STUDY TEXT.
# # # # #

Italian journalist and political activist (1930–2002)

Guido Giannettini (22 August 1930 – 12 May 2003) was an Italian journalist and far-right activist who also acted as an informer for the Italian intelligence services.

== Activism ==
Guido Giannettini was born on 22 August 1930, in Taranto. In 1954 he joined the student association Young Italy in Naples. He was active in the OAS support networks, and arrested in 1961 in Madrid along with Pierre Lagaillarde. While in Spain, Giannettini was also in contact with members of the Falange.

During the 1960's Giannettini was tied to far-right politicians and activists across Europe. In Greece, he was in contact with Konstantinos Plevris, the leader of the Metaxist 4th of August Party. Furthermore, in Portugal Giannettini had provided “confidential information” to the Portuguese Legion, a paramilitary group backed by the Salazar regime.

# # # # #

PROBLEMS TO SOLVE.
A: Extract the wording of the passage on Guido Giannettini without any change, starting at "Guido Giannettini (22" and ending at "the Salazar regime.".
B: Write a continuation of the passage on Guido Giannettini, picking up right after its final sentence.

Entries taken from a collection:
# # # # #

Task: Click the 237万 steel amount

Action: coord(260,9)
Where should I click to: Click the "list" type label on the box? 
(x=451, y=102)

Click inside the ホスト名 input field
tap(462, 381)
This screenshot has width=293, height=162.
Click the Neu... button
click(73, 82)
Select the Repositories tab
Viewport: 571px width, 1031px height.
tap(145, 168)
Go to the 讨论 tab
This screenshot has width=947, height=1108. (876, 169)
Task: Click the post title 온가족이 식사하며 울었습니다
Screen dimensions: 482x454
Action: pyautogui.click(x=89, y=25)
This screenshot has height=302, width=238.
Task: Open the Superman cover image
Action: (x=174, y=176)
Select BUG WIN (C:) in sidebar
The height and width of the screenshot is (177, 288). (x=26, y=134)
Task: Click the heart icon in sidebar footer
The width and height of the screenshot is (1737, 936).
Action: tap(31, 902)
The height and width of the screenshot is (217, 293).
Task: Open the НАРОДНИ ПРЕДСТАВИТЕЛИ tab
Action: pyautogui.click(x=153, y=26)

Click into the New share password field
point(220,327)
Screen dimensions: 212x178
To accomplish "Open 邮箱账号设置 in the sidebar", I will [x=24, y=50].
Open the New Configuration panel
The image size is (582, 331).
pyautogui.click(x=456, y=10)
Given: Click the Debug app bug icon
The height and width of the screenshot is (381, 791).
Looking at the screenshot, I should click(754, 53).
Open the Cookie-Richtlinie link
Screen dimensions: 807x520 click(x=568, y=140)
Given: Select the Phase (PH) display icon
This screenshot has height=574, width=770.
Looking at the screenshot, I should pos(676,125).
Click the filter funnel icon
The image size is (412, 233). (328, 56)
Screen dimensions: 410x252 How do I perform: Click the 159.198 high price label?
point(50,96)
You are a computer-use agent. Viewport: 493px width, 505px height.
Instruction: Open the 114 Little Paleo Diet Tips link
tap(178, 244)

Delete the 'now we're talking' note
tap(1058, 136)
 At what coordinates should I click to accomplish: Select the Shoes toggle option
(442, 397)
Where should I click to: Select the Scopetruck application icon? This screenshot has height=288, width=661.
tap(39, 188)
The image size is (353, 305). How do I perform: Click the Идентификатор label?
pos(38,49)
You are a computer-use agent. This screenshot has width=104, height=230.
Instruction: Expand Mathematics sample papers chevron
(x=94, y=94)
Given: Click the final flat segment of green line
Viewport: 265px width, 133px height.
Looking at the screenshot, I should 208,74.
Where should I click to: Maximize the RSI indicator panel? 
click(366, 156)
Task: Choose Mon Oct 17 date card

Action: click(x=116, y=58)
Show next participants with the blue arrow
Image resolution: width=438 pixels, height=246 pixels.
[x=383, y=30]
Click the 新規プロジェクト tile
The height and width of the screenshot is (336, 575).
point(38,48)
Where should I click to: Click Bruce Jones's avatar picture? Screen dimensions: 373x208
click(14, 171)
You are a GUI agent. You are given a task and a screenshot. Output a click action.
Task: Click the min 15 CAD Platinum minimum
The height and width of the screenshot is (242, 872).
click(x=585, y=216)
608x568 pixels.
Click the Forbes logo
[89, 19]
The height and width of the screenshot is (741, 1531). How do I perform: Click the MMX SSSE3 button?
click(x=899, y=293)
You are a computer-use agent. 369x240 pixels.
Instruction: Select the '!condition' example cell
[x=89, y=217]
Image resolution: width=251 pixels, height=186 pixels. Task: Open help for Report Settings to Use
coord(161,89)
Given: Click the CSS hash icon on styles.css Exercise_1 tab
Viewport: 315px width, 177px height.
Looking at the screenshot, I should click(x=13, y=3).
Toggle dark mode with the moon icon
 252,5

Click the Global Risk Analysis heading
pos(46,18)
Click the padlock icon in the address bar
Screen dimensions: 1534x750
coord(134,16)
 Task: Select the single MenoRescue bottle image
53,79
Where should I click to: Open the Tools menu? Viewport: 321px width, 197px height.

# # # # #

TASK-BY-TASK ANSWERS.
A:
Guido Giannettini (22 August 1930 – 12 May 2003) was an Italian journalist and far-right activist who also acted as an informer for the Italian intelligence services.

== Activism ==
Guido Giannettini was born on 22 August 1930, in Taranto. In 1954 he joined the student association Young Italy in Naples. He was active in the OAS support networks, and arrested in 1961 in Madrid along with Pierre Lagaillarde. While in Spain, Giannettini was also in contact with members of the Falange.

During the 1960's Giannettini was tied to far-right politicians and activists across Europe. In Greece, he was in contact with Konstantinos Plevris, the leader of the Metaxist 4th of August Party. Furthermore, in Portugal Giannettini had provided “confidential information” to the Portuguese Legion, a paramilitary group backed by the Salazar regime.

B:
Giannettini wrote for the newspapers Il Roma and Il Secolo d'Italia, as well as L'Italiano, headed by Pino Romualdi (MSI). In 1963-64, he started to write in the Rivista Militare, a journal of the Italian military general staff, and participated in various NATO meetings. During one of these meetings he met NATO General Secretary Manlio Brosio.

Giannettini participated in a colloquium on "revolutionary warfare" on 3–5 May 1965 in Rome (Parco dei Principi hotel), which was organized by the Institute Alberto-Pollio, "quasi-exclusively financed by the SIFAR" military intelligence agency. Giannettini presented there one of the main reports. According to René Monzat, "this colloquium provided the theoretical framework for the strategy of tension."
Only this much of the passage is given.